Our characterization of the CSF proteome was performed in a manner similar to that previously reported 7, 8. Briefly, pooled CSF samples were subjected to trypsin proteolysis and then fractionated by strong cation exchange (SCX) chromatography. The resultant fractionated peptides were identified, following reversed phase liquid chromatography (LC) separation, by tandem mass spectrometry (MS/MS) for creation of the accurate mass and time tag database. CSF samples from individual patients were analyzed by high resolution LC-MS employing the accurate mass and time tag label free quantification approach 7, 8.

Protein digestion

CSF peptide samples were prepared as previously described 8. Briefly, CSF proteins were denatured with 8 M urea and disulfide bonds were reduced with 5 mM dithiothreitol at 37 °C for 60 min. Proteins were then digested with porcine Trypsin (Promega, Madison, WI) over night at 37 °C. Tryptic peptide mixtures were cleaned up by solid phase extraction, with a 1-mL SPE C18 column (Discovery DSC-18, Supelco, Bellefonte, PA) as described previously 14. Final peptide concentrations were determined by BCA assay (Pierce). All tryptic digests were snap frozen in liquid nitrogen and stored at −80 °C until further processing and analysis. Ammonium bicarbonate and acetonitrile were from Fisher Scientific (Fair Lawn, NJ). Sequencing grade, modified trypsin was from Promega (Madison, WI). Bicinchoninic acid (BCA) assay reagents and standards were from Pierce (Rockford, IL). All other reagents were from Sigma-Aldrich (St.Louis, MO). Water was purified using a Barnstead Nanopure Infinity water purification system (Dubuque, IA).

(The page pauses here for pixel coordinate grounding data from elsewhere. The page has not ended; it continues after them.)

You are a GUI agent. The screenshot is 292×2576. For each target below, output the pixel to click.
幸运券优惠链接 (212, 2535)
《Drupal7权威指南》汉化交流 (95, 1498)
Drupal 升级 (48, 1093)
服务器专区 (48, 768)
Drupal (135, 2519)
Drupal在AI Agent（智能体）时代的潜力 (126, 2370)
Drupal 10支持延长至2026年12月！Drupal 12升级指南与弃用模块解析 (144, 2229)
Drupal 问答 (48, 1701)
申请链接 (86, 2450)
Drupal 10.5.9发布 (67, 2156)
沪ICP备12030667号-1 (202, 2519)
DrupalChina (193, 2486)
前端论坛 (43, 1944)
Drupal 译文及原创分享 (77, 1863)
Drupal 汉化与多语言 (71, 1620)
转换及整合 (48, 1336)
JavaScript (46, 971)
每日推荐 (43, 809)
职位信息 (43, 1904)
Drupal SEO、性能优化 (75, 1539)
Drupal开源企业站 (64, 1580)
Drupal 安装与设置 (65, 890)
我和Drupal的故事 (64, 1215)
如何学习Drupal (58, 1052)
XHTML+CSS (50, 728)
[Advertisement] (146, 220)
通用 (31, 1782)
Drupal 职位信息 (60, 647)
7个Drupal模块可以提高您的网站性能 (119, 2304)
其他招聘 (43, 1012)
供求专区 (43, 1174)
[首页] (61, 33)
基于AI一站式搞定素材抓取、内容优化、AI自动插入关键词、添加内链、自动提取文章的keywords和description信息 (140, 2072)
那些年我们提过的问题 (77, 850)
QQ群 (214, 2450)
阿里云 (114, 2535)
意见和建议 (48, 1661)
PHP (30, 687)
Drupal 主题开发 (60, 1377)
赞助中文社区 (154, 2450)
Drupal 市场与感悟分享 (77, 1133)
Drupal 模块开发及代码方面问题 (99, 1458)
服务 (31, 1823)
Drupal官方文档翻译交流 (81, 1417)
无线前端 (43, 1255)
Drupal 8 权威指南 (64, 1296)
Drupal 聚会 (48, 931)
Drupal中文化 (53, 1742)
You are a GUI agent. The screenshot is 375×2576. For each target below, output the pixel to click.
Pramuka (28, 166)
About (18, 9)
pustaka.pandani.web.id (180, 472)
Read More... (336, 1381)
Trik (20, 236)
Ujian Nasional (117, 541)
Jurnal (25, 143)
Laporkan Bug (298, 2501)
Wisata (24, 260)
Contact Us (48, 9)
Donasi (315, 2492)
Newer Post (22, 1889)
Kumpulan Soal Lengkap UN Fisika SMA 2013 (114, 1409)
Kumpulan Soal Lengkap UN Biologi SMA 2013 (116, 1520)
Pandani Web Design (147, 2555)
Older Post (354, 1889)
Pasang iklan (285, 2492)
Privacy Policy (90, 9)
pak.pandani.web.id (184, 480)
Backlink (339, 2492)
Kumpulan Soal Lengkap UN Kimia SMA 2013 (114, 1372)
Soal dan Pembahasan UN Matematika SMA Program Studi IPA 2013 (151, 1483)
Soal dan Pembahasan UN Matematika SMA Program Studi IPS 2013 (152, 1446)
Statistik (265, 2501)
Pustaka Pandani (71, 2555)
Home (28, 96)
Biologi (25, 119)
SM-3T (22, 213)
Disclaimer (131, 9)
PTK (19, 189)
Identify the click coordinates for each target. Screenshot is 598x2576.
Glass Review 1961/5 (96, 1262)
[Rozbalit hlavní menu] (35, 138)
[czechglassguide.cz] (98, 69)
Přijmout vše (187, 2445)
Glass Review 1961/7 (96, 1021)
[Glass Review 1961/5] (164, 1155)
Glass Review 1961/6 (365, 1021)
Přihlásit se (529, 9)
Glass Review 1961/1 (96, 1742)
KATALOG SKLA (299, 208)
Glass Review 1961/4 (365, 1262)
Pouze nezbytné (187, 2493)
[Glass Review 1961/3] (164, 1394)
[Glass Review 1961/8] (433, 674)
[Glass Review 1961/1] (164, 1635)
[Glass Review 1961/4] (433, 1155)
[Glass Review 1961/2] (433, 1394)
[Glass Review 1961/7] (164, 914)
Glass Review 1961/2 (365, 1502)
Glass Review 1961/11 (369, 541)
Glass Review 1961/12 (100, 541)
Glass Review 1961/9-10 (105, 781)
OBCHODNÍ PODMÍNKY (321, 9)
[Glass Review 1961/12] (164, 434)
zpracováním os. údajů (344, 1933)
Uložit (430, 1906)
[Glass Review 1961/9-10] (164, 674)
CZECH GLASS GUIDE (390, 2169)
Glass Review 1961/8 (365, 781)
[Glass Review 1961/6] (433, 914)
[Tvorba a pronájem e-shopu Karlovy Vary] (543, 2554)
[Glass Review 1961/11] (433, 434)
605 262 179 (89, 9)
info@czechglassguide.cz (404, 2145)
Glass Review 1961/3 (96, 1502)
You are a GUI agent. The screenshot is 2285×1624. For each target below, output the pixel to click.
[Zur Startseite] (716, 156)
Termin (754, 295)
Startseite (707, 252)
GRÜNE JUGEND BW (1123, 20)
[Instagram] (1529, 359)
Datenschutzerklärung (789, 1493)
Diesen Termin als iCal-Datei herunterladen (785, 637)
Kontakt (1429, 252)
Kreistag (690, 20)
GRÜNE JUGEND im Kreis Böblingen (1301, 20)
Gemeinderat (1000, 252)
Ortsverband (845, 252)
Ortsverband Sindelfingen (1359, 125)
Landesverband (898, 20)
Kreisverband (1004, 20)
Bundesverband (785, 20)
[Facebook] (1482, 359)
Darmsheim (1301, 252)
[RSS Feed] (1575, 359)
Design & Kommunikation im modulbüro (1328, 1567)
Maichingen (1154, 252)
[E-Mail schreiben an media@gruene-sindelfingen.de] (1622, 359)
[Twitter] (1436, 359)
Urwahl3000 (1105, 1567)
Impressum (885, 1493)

Off-line strong cation exchange (SCX) fractionation

Tryptic peptide mixtures from pooled CSF samples from either 12 control samples or 9 patient samples were fractionated by strong cation exchange (SCX) chromatography to reduce sample complexity. 460 Pg of tryptic peptides from pooled patient samples or 700 μg from control pooled samples were suspended in a final volume of 900 μL in 10 mM ammonium formate, pH 3.0, 25% acetonitrile and fractionated by SCX chromatography as described previously 14. A total of 35 SCX fractions were collected for the patient pooled sample and 25 fractions from the pooled control sample and lyophilized prior to high resolution, gradient, reversed phase capillary LC-MS/MS analysis.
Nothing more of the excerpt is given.